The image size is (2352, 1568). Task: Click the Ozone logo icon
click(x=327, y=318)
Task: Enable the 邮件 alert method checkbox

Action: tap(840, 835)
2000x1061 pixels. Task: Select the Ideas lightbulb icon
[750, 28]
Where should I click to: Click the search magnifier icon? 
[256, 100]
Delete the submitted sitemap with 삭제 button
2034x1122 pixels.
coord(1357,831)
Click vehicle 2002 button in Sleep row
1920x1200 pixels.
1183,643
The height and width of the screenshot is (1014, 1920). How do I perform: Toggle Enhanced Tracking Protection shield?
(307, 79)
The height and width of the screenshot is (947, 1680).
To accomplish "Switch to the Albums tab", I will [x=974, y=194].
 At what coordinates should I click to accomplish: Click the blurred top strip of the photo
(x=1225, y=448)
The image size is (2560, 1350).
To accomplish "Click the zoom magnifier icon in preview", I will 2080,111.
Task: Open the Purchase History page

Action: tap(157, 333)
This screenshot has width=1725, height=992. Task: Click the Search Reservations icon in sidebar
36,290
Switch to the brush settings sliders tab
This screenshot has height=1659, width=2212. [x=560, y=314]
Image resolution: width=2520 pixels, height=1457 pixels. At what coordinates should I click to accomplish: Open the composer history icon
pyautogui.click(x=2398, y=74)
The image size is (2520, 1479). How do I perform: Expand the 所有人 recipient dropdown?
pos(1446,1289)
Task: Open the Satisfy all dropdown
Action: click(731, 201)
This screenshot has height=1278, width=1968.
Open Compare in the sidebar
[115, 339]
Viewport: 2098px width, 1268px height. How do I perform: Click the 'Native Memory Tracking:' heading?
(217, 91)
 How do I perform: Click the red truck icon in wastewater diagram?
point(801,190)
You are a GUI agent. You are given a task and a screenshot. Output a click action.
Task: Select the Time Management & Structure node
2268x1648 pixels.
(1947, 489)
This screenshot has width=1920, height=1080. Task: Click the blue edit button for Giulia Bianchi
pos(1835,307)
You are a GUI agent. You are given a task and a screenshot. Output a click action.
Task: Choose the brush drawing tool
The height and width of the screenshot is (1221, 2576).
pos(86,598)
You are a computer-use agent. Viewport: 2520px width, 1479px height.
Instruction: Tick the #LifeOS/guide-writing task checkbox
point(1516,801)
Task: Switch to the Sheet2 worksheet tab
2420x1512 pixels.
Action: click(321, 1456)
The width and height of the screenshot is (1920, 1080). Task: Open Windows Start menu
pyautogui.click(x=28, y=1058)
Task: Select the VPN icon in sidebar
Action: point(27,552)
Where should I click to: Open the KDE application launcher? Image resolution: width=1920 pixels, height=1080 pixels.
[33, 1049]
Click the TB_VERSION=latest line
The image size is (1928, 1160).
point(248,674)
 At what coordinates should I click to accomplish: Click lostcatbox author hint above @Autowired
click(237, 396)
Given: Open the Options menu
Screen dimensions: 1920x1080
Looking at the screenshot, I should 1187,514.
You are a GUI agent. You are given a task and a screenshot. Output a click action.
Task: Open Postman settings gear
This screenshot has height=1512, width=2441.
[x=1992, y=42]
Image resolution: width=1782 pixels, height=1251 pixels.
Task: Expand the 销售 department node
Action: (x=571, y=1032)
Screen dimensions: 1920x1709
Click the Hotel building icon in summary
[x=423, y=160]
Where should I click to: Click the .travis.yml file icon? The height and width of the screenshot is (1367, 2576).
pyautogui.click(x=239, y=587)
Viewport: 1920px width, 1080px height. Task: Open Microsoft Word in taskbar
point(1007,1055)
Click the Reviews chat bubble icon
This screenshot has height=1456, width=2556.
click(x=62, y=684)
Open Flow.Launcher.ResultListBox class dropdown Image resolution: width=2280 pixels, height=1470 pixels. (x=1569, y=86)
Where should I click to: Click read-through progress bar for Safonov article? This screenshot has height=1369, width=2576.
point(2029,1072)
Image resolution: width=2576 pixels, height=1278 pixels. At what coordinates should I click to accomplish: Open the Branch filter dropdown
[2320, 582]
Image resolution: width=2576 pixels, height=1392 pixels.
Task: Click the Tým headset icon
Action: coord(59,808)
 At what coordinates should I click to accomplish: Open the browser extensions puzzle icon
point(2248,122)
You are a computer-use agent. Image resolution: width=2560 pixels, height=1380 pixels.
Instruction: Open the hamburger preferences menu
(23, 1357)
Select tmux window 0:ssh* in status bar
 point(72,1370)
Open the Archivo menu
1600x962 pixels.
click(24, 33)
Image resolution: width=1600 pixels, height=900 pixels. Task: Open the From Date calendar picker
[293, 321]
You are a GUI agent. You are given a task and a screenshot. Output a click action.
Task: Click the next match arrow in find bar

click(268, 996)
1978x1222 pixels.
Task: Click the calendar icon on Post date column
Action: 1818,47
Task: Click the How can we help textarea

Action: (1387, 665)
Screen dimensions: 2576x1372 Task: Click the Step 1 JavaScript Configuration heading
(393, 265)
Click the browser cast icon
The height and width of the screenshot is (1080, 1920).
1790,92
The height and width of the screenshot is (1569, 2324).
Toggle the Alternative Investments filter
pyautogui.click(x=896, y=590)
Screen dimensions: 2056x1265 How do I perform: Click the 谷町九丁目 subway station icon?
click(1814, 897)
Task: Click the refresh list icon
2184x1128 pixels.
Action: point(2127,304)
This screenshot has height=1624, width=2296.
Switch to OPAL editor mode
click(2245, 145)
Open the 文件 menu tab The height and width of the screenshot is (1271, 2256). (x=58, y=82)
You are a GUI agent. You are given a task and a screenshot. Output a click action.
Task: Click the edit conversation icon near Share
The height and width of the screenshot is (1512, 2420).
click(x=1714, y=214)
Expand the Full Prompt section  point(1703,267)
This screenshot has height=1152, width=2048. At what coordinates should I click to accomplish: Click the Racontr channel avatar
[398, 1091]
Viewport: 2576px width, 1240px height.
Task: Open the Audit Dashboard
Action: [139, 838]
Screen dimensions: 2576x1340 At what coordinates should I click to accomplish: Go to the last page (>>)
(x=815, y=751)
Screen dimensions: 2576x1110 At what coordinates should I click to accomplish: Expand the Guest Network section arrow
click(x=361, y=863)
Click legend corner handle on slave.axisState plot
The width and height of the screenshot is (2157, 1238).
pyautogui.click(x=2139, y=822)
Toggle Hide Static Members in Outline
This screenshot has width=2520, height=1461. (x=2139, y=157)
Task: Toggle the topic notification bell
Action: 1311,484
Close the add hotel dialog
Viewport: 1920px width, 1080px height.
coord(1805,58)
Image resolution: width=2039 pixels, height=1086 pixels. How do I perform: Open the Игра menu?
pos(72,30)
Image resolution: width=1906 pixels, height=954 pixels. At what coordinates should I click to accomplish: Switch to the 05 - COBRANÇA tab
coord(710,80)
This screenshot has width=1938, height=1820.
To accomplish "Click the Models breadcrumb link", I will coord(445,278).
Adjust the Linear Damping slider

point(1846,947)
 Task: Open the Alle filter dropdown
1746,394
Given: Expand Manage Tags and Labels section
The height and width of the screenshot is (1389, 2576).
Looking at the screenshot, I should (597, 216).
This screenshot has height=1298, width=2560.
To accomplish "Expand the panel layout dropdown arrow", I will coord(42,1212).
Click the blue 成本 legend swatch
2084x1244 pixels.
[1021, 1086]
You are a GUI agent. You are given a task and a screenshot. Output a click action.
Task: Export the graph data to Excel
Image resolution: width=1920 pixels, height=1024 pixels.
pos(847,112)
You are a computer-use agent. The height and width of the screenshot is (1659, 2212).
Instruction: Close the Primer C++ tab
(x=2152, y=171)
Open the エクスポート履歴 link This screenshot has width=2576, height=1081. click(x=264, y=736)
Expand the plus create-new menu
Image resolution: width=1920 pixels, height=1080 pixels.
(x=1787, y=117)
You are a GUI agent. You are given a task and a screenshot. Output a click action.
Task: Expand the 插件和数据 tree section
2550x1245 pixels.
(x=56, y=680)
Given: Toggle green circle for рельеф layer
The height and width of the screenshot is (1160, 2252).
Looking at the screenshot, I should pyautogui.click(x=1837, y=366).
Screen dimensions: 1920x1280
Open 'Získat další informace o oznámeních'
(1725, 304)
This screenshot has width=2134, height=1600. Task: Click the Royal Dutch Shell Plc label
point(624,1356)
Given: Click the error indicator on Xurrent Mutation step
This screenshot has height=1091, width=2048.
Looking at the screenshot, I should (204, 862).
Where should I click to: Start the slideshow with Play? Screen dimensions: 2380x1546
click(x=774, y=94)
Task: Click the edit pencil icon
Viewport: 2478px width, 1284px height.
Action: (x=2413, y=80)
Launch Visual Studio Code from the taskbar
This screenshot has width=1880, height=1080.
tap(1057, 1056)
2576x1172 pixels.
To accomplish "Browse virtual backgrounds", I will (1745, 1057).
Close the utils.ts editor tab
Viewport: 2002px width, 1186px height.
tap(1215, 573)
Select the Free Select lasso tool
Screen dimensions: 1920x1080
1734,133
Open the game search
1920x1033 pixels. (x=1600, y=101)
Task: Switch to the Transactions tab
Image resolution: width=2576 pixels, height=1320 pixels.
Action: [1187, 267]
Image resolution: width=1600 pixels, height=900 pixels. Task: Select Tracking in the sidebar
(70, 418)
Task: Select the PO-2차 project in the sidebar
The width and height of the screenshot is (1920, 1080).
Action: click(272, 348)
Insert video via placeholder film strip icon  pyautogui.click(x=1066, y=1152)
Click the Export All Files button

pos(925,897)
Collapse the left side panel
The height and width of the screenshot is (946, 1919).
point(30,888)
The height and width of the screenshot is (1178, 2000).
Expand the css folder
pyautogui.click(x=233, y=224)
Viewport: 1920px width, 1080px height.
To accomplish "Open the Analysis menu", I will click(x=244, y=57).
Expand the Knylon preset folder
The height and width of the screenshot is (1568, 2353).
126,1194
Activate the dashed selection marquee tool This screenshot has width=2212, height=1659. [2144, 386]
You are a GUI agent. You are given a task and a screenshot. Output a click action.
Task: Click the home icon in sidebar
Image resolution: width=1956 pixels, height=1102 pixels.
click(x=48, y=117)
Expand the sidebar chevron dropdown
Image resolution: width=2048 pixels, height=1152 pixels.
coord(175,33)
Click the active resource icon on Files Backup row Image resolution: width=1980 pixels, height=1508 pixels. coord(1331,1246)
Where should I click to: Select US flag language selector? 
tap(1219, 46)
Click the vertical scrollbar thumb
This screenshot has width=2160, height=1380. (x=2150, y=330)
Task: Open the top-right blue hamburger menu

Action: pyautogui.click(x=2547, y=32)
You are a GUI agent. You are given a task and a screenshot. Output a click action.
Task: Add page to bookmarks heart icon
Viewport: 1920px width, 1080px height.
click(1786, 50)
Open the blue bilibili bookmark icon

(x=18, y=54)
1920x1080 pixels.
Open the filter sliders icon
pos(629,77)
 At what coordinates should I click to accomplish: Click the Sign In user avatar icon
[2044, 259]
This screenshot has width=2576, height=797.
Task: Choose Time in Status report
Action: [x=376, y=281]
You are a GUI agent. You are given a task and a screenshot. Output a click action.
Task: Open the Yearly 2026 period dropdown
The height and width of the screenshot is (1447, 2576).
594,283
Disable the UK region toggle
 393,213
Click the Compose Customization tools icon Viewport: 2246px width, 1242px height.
-=-=-=-=-
* _What is required_: Copy each line of the listing above that contains the word "panel".

* _Result for this exercise_:
To accomplish "Expand the panel layout dropdown arrow", I will coord(42,1212).
Collapse the left side panel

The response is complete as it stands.